Many might call Rick Rubin, or Mutt Lange, two of rock’s big super-producers. Producers like Timbaland or Dr. Dre may have been referred to in such a way as well. Of course, what makes each of these producers “super” is different from one another, as they all have their fortes.
Conny Plank, and his motives for making music at the time that he was fervently doing so, are altogether different again from all the rest.
Conny, in his own way, is surely in the same stratum of certain legendary names in the music business, except he is less associated with mainstream music, never aiming for fame and glory so much as experimentation and purity of sound, so he has, as a result of not playing “the game”, a bit more mystique surrounding him, and credibility as an artist for endless miles.

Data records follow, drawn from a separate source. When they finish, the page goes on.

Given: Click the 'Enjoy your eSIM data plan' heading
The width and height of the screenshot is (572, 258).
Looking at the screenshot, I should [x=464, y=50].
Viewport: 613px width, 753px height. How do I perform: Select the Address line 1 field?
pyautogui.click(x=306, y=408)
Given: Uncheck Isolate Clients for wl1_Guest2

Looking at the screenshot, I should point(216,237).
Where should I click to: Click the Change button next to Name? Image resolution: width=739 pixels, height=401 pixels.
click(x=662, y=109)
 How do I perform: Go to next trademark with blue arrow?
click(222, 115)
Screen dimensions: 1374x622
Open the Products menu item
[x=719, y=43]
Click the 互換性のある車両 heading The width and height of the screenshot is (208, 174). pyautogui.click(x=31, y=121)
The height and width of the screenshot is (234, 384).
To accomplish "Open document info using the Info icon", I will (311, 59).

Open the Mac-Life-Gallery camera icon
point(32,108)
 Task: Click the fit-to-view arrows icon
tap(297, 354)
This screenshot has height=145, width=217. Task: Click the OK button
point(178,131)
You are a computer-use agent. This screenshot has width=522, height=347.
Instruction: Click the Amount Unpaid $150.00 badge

In his home studio, Conny recorded some of the most sonically expressive, idiosyncratic, and experimental recordings ever to be pressed to vinyl, including many great krautrock albums by the likes of Neu!, Kraftwerk, Guru Guru, Night Sun, Can, and many more, some of whom were native to Germany.
Here’s an example of one of the many ground-breaking albums that Conny worked on, by Cluster (formerly Kluster). It is but one in an long lineage of albums with Conny Plank’s unique stamp of sonic engineering wizardry.
In addition to having a big impact on Krautrock and rock in general, Conny Plank was responsible for some of the earliest “ambient” albums (before the term was coined for such music) as Cluster & Eno, Kraftwerk’s Autobahn, and his wife Christa Fast even sang on Music For Airports by Eno, which could be considered one of the first, if not “the” first, album of this kind.
Conny recorded with many musicians who made their way to his studio from all corners of the globe, and then, from there, these musicians went on to have a deep and lasting impact on music and future musicians.
I’m referring to the likes of Devo in their early years, as well as the Eurythmics, Ultravox, Killing Joke, The Meteors, Kraan, Hunters & Collectors, A Flock of Seagulls, and dozens more artists, some more obscure, some more well-known.
One might wonder how Conny Plank was able to have such a prolific output for so many years and still manage to capture so much lightning in a bottle. To many, it is still somewhat of a mystery, and understandably so.
The recording of various artists went on until Conny’s untimely death in 1987 of laryngeal cancer.
While Conny lived, he worked tirelessly with band after band at his home studio, while his wife and only son watched him work, and provided a home life, if a somewhat unconventional one.
His son, Stephan, grew up in an atmosphere both strange and interesting, making playmates out of some of the odd house guests who would arrive, stay a while, and then eventually leave, perhaps never to return.
When Conny died suddenly in December of 1987, it was difficult for anyone to process; most of all his family, who was used to Conny being a rather indomitable spirit. Now he was gone.
Stephan was barely a teenager when Conny died, and so it took him a long time to process his death, and reach any kind of closure.
Indeed, it wasn’t until his 40’s that Stephan finally had the urge to look back at who Conny was, and make sense of his legacy as a creative force in the music industry.
This reflection lead him to the creation of his own documentary, called The Potential of Noise, which features interviews with a slew of musicians who knew Conny best, from working with him in the studio.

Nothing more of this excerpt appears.